HDF5 vs. text file for storing data?

Discussion in 'Data Sets and Feeds' started by Batman28, Jan 29, 2009.

  1. I hear alot about using HDF5 for tick stoing data for back-testing etc. but is it not far simpler reading/writing to a simple .txt file? one can easily load data into memory for analysis and save data too, so the question is what are the advantages of HDF5 vs. normal text file?

    appreciate any serious input, thanks
     
  2. 377OHMS

    377OHMS

    HDF5 is a binary format, nice small files. Very good for huge data.

    Nothing wrong with Ascii files but HDF5 is more appropriate for really large data.
     
  3. could you pls elaborate? I mean how significant would this be in storing tick data, let's say 1 year 1min data?

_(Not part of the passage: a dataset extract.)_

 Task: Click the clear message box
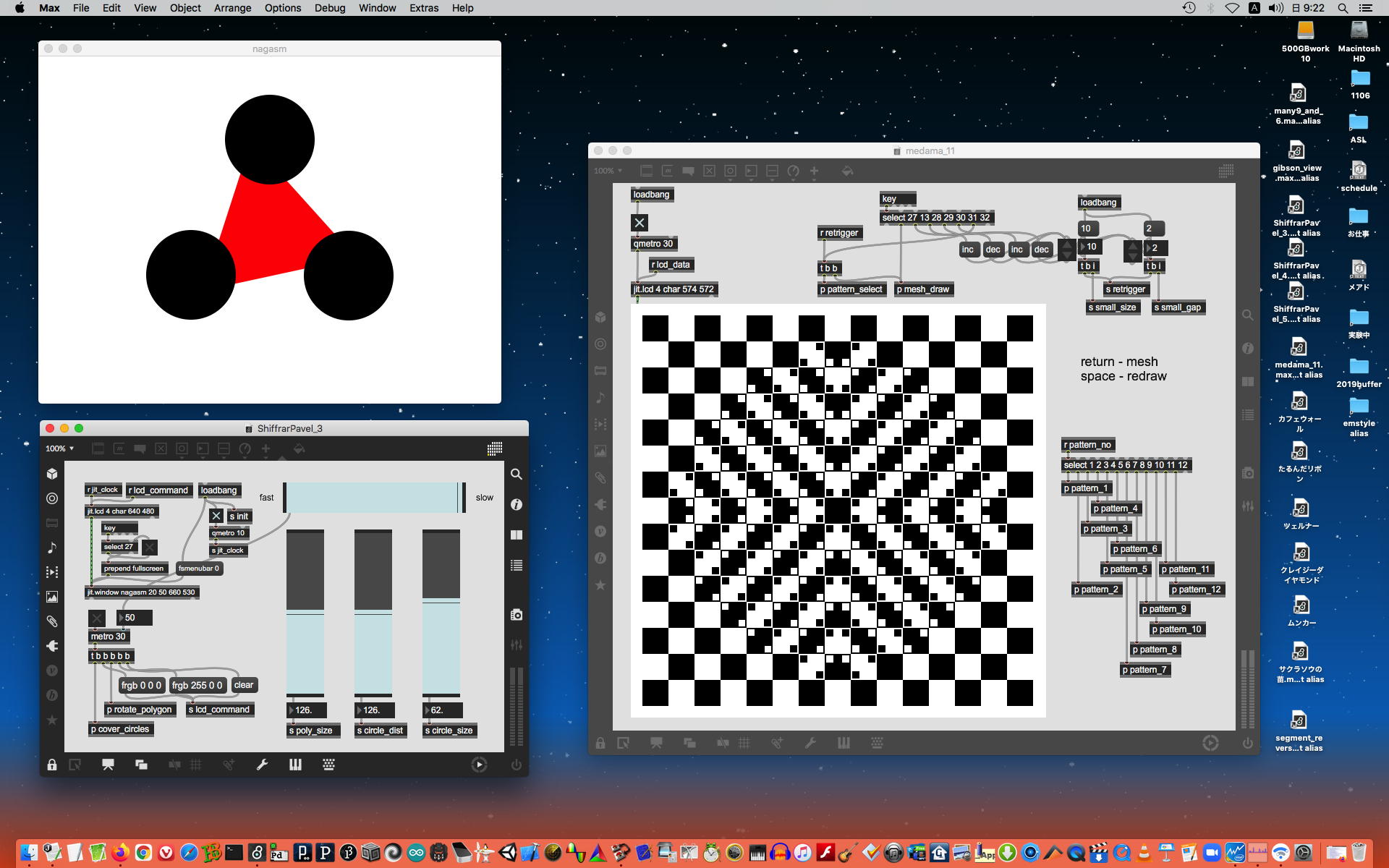point(244,685)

    Also are there any functionality advantages?

    thanks
     
  4. 377OHMS

    377OHMS

    Well, the files read into Matlab with just a few lines of code and read in almost instantaneously. Some of my ascii processes can take a minute or two to open large files (~750Meg).

    HDF5 files are easier to amend as each entry is a field with attributes. Changing a few rows in an ascii file using Matlab is difficult and usually people resort to perlscript if they are autonomously amending large ascii data files.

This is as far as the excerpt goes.